Category Archives: Breakfast

World’s Richest Banana Bread

I am not going to try to hoodwink you into thinking this banana bread is healthy. There are plenty of “healthy” banana bread recipes out there and this is not one of them. This is a buttery, rich, “treat-yourself-and-don’t-feel-guilty” kind of banana bread.

We’ve all tried lots and lots of banana bread recipes because we all find ourselves with brown bananas now and again. Well, this one is the best I have ever made. The best thing about this recipe? You probably already have it in your own house. I dug it out of Mark Bittman’s cooking bible How to Cook Everything and it remains my favorite recipe in the book of well over a thousand.


Make Ahead and Make it Easy
I oftentimes will make 2 loaves and freeze one wrapped in foil. When we have unexpected company or a hankering for something really sinful (such as banana bread french toast) I’ll take it out to thaw the night before and it’s as good as fresh in the morning.
    • 8 Tbs (1 stick) butter, softened
    • 1 1/2 cups all-purpose flour
    • 1/2 cup whole wheat flour
    • 1 tsp salt
    • 1 1/2 tsp baking powder
    • 3/4 cup sugar
    • 2 eggs
    • 3 very ripe bananas, mashed with a fork
    • 2 tsp vanilla extract
    • 1/2 cup walnuts, chopped
    • 1/2 cup grated dried unsweetened coconut (if you can’t find unsweetened just lessen the sugar by a couple of Tbs)

How to make it

  1. Heat oven to 350 and grease a 9×5 bread pan
  2. Whisk together flours, salt, baking powder, and sugar.
  3. In a separate bowl cream together the butter and the sugar and then add the bananas. Mix well.
  4. Stir the banana mixture into the dry ingredients.
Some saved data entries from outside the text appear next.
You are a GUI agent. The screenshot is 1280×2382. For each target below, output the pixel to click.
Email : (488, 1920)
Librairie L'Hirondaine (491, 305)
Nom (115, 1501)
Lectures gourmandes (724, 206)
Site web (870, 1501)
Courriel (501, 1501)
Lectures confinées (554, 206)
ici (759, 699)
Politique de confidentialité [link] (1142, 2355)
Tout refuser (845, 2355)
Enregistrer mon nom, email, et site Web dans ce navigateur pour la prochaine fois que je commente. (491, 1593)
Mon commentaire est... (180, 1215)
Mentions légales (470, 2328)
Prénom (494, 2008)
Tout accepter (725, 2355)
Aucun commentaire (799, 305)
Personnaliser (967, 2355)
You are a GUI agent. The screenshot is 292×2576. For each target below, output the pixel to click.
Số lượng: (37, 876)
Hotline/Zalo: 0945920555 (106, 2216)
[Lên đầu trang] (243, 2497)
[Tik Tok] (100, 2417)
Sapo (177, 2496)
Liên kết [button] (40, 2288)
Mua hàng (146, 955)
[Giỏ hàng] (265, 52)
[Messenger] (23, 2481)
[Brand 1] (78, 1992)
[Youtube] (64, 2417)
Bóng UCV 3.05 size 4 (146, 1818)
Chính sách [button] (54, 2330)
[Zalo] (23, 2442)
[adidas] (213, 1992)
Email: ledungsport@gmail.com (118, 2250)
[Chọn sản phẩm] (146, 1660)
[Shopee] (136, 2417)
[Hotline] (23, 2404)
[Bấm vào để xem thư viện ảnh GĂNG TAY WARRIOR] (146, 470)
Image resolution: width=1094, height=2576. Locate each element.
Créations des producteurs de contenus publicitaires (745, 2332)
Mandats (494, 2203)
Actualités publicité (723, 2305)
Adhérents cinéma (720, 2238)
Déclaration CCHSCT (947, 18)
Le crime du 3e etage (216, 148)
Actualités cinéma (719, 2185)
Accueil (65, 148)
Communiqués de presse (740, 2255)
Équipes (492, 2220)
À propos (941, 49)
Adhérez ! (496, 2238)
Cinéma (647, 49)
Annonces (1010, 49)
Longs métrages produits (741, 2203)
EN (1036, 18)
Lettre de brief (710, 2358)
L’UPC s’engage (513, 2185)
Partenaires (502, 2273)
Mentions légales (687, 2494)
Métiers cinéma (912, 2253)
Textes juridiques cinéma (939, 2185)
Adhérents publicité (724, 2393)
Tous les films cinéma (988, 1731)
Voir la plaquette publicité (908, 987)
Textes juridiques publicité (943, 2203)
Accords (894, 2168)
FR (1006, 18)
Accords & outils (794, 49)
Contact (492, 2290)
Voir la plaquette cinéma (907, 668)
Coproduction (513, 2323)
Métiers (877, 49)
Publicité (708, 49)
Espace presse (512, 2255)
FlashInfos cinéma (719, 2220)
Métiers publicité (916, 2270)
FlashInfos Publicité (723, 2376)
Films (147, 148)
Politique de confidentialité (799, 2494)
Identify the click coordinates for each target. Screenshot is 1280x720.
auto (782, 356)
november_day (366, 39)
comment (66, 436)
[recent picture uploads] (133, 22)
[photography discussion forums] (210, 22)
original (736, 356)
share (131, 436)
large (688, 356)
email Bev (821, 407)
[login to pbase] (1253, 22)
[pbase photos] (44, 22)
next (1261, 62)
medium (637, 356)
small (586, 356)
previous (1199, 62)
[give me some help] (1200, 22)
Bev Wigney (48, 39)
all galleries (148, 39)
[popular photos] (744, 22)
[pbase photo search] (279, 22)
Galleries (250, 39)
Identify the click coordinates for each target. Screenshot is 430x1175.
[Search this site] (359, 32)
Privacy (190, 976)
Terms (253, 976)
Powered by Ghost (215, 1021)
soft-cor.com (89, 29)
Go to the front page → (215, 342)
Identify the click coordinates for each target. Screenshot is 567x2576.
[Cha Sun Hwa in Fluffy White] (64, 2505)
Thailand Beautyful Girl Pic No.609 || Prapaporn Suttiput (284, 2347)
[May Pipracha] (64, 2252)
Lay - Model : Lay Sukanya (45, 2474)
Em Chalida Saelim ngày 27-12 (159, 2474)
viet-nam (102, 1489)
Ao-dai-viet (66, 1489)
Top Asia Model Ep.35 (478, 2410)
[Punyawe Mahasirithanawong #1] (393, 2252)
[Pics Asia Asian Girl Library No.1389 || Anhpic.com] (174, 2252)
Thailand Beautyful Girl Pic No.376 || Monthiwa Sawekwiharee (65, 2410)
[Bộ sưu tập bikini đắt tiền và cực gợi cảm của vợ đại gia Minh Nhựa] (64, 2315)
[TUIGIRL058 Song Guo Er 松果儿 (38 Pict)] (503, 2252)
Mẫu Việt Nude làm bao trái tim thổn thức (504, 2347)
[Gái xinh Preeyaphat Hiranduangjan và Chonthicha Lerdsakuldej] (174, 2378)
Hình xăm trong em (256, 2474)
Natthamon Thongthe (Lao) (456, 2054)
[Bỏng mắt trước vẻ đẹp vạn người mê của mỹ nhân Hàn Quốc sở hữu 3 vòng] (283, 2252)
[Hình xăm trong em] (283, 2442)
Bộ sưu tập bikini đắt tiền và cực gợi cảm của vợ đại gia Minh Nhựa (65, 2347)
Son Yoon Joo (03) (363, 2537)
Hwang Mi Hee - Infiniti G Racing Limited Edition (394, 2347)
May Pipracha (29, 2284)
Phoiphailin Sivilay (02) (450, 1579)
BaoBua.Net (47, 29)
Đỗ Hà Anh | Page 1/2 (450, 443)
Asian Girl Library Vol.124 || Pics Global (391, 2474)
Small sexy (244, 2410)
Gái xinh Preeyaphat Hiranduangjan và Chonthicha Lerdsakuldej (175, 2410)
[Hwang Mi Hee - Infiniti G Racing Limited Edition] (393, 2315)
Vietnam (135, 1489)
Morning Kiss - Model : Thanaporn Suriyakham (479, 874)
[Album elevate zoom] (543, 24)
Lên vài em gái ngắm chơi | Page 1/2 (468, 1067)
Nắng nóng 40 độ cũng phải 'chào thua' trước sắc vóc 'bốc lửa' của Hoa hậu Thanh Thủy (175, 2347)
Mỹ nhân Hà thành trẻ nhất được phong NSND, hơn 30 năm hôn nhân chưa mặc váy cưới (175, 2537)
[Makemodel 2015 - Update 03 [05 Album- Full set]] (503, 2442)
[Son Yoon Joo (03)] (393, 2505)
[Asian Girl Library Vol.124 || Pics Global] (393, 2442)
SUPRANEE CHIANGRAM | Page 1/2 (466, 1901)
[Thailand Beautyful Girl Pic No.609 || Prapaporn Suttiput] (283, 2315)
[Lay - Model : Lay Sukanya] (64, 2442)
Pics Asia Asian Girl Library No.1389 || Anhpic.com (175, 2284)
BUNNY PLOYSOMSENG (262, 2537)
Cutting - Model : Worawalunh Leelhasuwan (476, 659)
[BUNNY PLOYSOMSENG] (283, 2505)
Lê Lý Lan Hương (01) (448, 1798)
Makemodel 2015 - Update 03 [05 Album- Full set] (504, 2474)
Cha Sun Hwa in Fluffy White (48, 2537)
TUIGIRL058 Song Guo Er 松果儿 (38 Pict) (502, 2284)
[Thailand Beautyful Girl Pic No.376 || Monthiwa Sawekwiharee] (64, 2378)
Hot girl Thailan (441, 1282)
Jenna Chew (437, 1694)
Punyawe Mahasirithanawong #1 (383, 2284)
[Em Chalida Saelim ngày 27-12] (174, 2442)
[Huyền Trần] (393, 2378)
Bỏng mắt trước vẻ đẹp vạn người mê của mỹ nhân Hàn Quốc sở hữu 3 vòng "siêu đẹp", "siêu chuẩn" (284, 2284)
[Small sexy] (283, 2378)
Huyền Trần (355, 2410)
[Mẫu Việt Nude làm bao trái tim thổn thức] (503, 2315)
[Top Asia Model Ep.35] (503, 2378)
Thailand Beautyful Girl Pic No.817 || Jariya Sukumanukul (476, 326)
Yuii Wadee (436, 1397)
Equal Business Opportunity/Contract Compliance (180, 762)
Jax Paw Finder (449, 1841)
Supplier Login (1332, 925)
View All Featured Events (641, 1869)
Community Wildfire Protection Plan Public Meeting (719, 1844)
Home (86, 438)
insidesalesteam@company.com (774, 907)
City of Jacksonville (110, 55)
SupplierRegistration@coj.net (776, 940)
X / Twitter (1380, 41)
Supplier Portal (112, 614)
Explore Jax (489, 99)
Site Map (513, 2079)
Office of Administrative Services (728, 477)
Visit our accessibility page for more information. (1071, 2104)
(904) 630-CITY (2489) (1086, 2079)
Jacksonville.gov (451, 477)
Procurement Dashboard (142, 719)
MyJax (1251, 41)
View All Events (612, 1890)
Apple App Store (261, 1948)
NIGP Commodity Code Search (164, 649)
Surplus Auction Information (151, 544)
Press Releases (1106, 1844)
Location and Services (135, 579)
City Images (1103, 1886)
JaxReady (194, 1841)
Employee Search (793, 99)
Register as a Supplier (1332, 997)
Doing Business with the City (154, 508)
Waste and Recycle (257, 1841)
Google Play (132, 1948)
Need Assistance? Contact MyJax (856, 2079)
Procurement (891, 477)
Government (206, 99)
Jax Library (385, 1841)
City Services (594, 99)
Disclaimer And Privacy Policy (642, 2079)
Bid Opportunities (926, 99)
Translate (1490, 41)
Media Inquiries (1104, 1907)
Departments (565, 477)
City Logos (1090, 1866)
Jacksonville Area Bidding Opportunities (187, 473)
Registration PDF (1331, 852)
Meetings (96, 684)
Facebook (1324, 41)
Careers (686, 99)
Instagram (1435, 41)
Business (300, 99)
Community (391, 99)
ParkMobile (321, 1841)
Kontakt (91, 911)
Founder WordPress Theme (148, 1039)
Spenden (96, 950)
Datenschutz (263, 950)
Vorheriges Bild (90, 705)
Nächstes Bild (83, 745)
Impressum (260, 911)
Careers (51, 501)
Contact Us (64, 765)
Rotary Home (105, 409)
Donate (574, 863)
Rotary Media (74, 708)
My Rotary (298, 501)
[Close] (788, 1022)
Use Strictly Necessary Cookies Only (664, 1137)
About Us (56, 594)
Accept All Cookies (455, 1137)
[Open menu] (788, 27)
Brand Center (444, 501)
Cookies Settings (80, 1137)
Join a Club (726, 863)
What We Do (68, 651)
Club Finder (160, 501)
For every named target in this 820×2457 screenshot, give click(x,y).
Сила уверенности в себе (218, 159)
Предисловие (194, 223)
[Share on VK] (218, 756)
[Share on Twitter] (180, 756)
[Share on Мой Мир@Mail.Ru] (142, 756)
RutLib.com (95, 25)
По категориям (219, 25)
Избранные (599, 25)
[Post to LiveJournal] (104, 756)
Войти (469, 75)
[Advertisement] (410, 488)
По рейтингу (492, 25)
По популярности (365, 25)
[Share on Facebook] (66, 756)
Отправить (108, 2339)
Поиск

Careful not to overmix!
  5. Add the vanilla, nuts, and coconut.
  6. Bake for 50-55 minutes.

From How to Cook Everything by Mark Bittman


“Choose Your Own Adventure” Granola


“Breakfast cereals rank third in the list of grocery store items on which Americans spend their money, behind only carbonated beverages and milk…” The Breakfast Cereal Gourmet
We all know how expensive breakfast cereals are at the store.  And we all know how much added sugar many of them contain.  But with just one recipe you can turn your nose up to the cereal industry, have endless breakfast possibilities, and continue down the path to good health that you and your family deserve.
This recipe, as the name implies, is flexible.  Add what you like, mix n’ match, and come up with your own fancy pants varieties at a fraction of the price of grocery granola.  It’s a great one to make with kids because it allows them to “choose their own adventure” and an empowered kid is a happy kid.
The foundation is rolled oats- which have been proven to reduce cholesterol, ward off breast cancer (due to high fiber content), and even reduce childhood asthma symptoms!  One cup of oats has more protein that most veggie burgers AND it is tolerated by many gluten-free friends!

Make Ahead and Make it Easy

 If stored in an air tight container this granola will last for a week or more- in the fridge it will stay fresh for- well, I don’t know how long, but long enough for you to finish it all!
  • 6 cups rolled oats
  • 2 cups unsalted nuts or seeds in any combination: sliced almonds, cashews, walnuts, pepitas, sunflower seeds, sesame seeds
  • 1 cup dried unsweetened coconut (if you can’t find unsweetened just lower the sweetener amount later by a few Tbs)
  • OPTIONAL: 1 tsp cinnamon
  • OPTIONAL: 1/4 tsp additional spice: nutmeg, pumpkin pie spice, cardamom, ginger, etc.)
  • OPTIONAL: 1/4 cup heathy adder: wheat germ, ground flax-seed
  • 1/2 cup honey, agave, brown rice syrup or maple syrup
  • 1-3 tsp vanilla
  • 1 tsp salt
  • OPTIONAL 1/2 cup brown sugar
  • 1/2 cup neutral tasting oil (I use corn but I think coconut would be yummy)
  • 1 cup your favorite dried fruit or other sweet treat that doesn’t like the oven: blueberries, yogurt-raisins, cranberries, raisins, cherries, M&Ms (trail mix, anyone?) apples, candied ginger, pineapple, apricots, you name it!

How to make it

  1. Heat oven to 300F.
  2. In a large jellyroll pan (or roasting pan- anything with an edge to prevent spillage) combine oats, nuts, coconut, spices, and healthy adder if using.
  3. In a small saucepan heat syrup, vanilla, salt, sugar, and oil over medium heat until dissolved.
  4. Pour mixture over oats and stir.
  5. Bake the granola, stirring every 10-15 minutes for 40-60 minutes until it’s as golden brown as you like.
  6. Remove from oven and stir in the dried fruit.  Allow to cool before storing.